* EXERCISE REQUIREMENTS
Restate every line of the material, word for word.

* DATA FOR REVIEW
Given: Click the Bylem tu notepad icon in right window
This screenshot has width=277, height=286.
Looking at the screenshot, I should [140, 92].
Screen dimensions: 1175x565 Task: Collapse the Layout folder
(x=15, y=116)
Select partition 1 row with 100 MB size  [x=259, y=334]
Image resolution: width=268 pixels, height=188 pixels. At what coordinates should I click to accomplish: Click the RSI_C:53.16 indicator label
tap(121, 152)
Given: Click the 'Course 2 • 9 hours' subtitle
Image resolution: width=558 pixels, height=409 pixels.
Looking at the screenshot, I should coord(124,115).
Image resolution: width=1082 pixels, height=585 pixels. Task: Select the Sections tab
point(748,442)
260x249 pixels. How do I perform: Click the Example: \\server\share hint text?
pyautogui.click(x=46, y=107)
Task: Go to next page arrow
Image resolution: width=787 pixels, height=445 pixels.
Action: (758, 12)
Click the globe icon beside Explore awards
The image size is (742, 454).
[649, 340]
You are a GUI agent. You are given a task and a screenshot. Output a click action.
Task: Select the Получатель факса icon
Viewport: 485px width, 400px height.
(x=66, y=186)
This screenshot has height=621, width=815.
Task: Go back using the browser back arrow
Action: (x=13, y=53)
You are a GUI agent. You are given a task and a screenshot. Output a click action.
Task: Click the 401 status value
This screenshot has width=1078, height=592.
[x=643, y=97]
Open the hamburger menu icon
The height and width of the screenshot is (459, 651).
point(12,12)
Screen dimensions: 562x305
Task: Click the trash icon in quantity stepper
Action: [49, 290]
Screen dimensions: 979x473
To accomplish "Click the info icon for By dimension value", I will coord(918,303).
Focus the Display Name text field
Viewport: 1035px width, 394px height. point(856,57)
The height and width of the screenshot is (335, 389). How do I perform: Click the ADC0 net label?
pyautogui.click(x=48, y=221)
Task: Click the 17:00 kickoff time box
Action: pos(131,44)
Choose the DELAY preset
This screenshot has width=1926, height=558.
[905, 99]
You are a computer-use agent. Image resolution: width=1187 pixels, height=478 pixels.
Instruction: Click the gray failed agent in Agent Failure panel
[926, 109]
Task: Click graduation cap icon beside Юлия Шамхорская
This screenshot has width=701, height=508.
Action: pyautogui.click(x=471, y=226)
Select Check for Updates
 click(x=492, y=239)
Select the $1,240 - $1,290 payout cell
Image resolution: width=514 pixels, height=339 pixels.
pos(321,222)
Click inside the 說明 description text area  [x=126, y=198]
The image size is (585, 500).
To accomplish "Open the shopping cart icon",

* WRITTEN RESPONSE
Given: Click the Bylem tu notepad icon in right window
This screenshot has width=277, height=286.
Looking at the screenshot, I should [140, 92].
Screen dimensions: 1175x565 Task: Collapse the Layout folder
(x=15, y=116)
Select partition 1 row with 100 MB size  [x=259, y=334]
Image resolution: width=268 pixels, height=188 pixels. At what coordinates should I click to accomplish: Click the RSI_C:53.16 indicator label
tap(121, 152)
Given: Click the 'Course 2 • 9 hours' subtitle
Image resolution: width=558 pixels, height=409 pixels.
Looking at the screenshot, I should coord(124,115).
Image resolution: width=1082 pixels, height=585 pixels. Task: Select the Sections tab
point(748,442)
260x249 pixels. How do I perform: Click the Example: \\server\share hint text?
pyautogui.click(x=46, y=107)
Task: Go to next page arrow
Image resolution: width=787 pixels, height=445 pixels.
Action: (758, 12)
Click the globe icon beside Explore awards
The image size is (742, 454).
[649, 340]
You are a GUI agent. You are given a task and a screenshot. Output a click action.
Task: Select the Получатель факса icon
Viewport: 485px width, 400px height.
(x=66, y=186)
This screenshot has height=621, width=815.
Task: Go back using the browser back arrow
Action: (x=13, y=53)
You are a GUI agent. You are given a task and a screenshot. Output a click action.
Task: Click the 401 status value
This screenshot has width=1078, height=592.
[x=643, y=97]
Open the hamburger menu icon
The height and width of the screenshot is (459, 651).
point(12,12)
Screen dimensions: 562x305
Task: Click the trash icon in quantity stepper
Action: [49, 290]
Screen dimensions: 979x473
To accomplish "Click the info icon for By dimension value", I will coord(918,303).
Focus the Display Name text field
Viewport: 1035px width, 394px height. point(856,57)
The height and width of the screenshot is (335, 389). How do I perform: Click the ADC0 net label?
pyautogui.click(x=48, y=221)
Task: Click the 17:00 kickoff time box
Action: pos(131,44)
Choose the DELAY preset
This screenshot has width=1926, height=558.
[905, 99]
You are a computer-use agent. Image resolution: width=1187 pixels, height=478 pixels.
Instruction: Click the gray failed agent in Agent Failure panel
[926, 109]
Task: Click graduation cap icon beside Юлия Шамхорская
This screenshot has width=701, height=508.
Action: pyautogui.click(x=471, y=226)
Select Check for Updates
 click(x=492, y=239)
Select the $1,240 - $1,290 payout cell
Image resolution: width=514 pixels, height=339 pixels.
pos(321,222)
Click inside the 說明 description text area  [x=126, y=198]
The image size is (585, 500).
To accomplish "Open the shopping cart icon",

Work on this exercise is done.